Finally, Victoria plunged her rapier through the undead steam-pirates chest, severing some steam hose or otherwise important bit, and the thing let go of the howda, and tumbled to the ground.  Chen leapt back to the reins, swung his bamboo lance back around, and pulled hard on the reins.  The triceratops was not a maneuverable beast, and it skidded and slipped a little as it cleared the corner.  

Once again, they had a clear view of the undead centaur as it forced its way through the crowds and past massive, three-story idols being carried by dozens of porters.  It was headed to a large, arching stone bridge.  Chen flicked the reins, and the triceratops lurched forward.  Mbungo flew past on their left hand side, driving his much faster ostrich-saur through the crowd.  Out of the corner of his eye, he noticed shadowy figure in an alleyway, intently watching the chaos.

“No time for that now,” he thought, and galloped forward.

Ming-Wa flew above the rooftops and swooped towards the undead centaur.  Allegheny was still screaming, which she took as a good sign.  She looked ahead towards the bridge.

Another massive idol was just being carried up the opposite side of the bridge.  Like the others, it was a massive wooden structure thirty feet high and fifteen feet wide, incredibly elaborate, and being carried by about two dozen porters.

It was also directly in the path of the undead centaur, and neither had any room to let the other pass.

If the undead centaur saw this, it gave no indication.  If it cared, it gave no indication of that, either.  It charged up the near side of the bridge, and the porters carrying the idol tried ineffectively to get out of the thing’s way.  The impact was enough to catch Nobuhiro’s attention.  The triceratops began to charge up the bridge.  The idol swayed, and pivoted.  The porters were fighting a battle with momentum and gravity, and not faring well.  The undead centaur lost its footing and fell to the ground, sliding down to the far end of the bridge.

Nobuhiro reached for the bamboo pole, intending to vault the impending mess.  He caught air, as Chen had had the same thought a fraction of a second earlier.  Chen planted the pole into the gap between two flagstones, and flew up into the air.  Nobuhiro managed through unearthly reflexes to shift his grip at the last moment and grab Chen’s belt loop, and pirate and ninja flew into the air.

Chen let go at the apex of his vault, missing the idol by inches, cleared the crowd, and landed in a jumble near the undead centaur and Allegheny.  Nobuhiro impacted the idol solidly, hitting it about two thirds of the way to the top.  It swayed ominously again, and began to topple towards the river.

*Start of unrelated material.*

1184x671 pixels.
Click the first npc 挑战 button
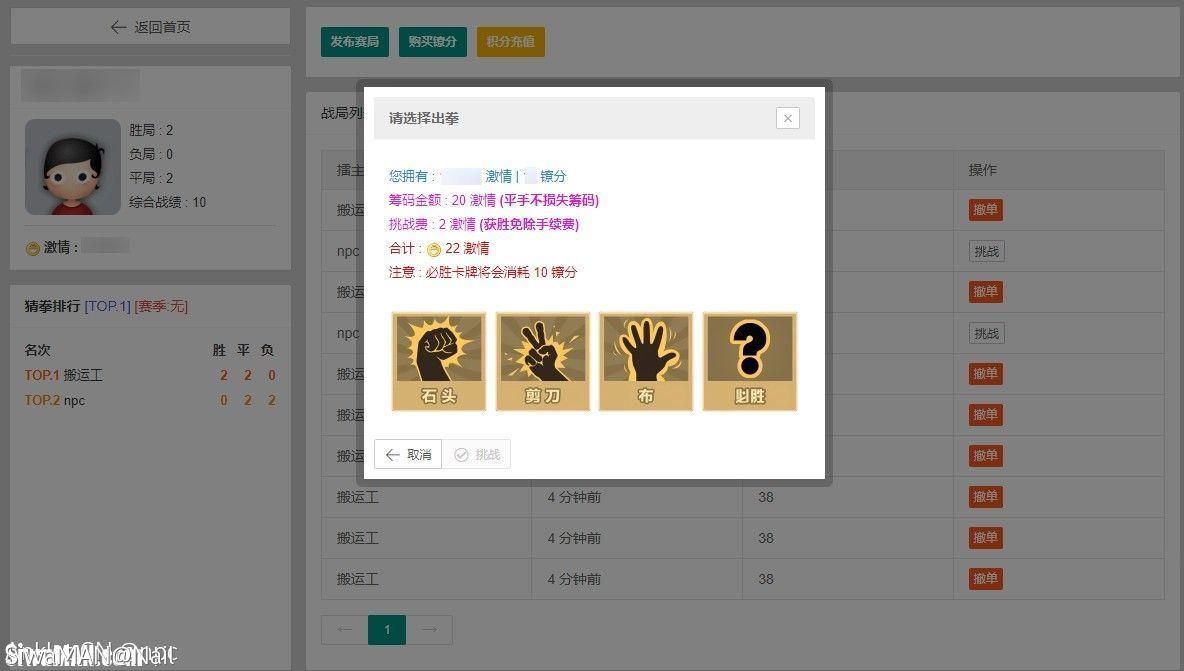coord(986,251)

Mbungo rode up, leapt from his mount in one movement and ran up the railing of the bridge.  He cleared the area where the idol fell a fraction of an instant before it toppled and took out the rail and part of the bridge.  Ming-Wa soared over the disaster and swooped down towards the sprawled centaur.

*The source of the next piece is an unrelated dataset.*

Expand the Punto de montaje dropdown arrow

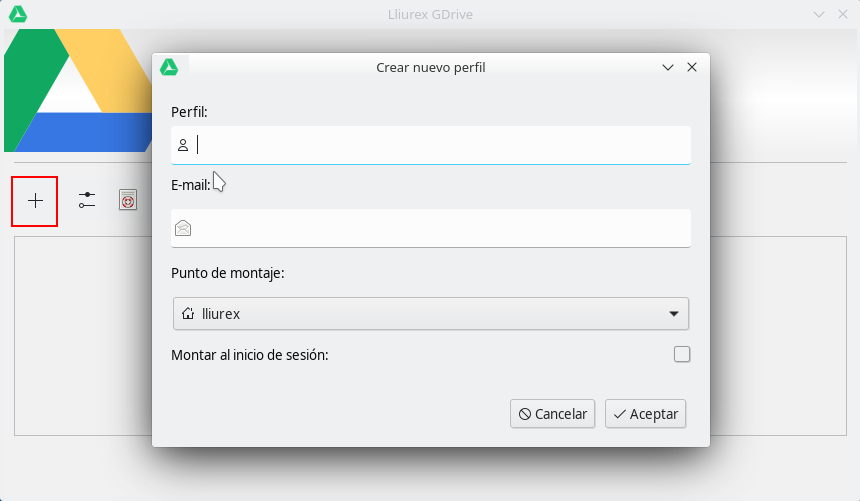674,314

Victoria took in the scene, and vaulted over the howda’s rail and landed directly behind the triceratops’ shield.  She grabbed onto a couple of bony protruberences, and yanked them to the side.  The dancing girls saw what was about to happen, and abandoned ship.

“There’s only one way we’re getting through this mess,” Victoria said to the beast, ducking behind the shield for cover.  “Right down the middle!”

She kicked hard with her boot into the things shoulder, and the triceratops surged forward, smashing through the crowd, splintering the idol, and careening down the far side of the bridge.  They thundered over the undead centaur, and she took note of the sounds of splintering bone and venting steam as the triceratops trampled the centaur into a well-deserved second death.  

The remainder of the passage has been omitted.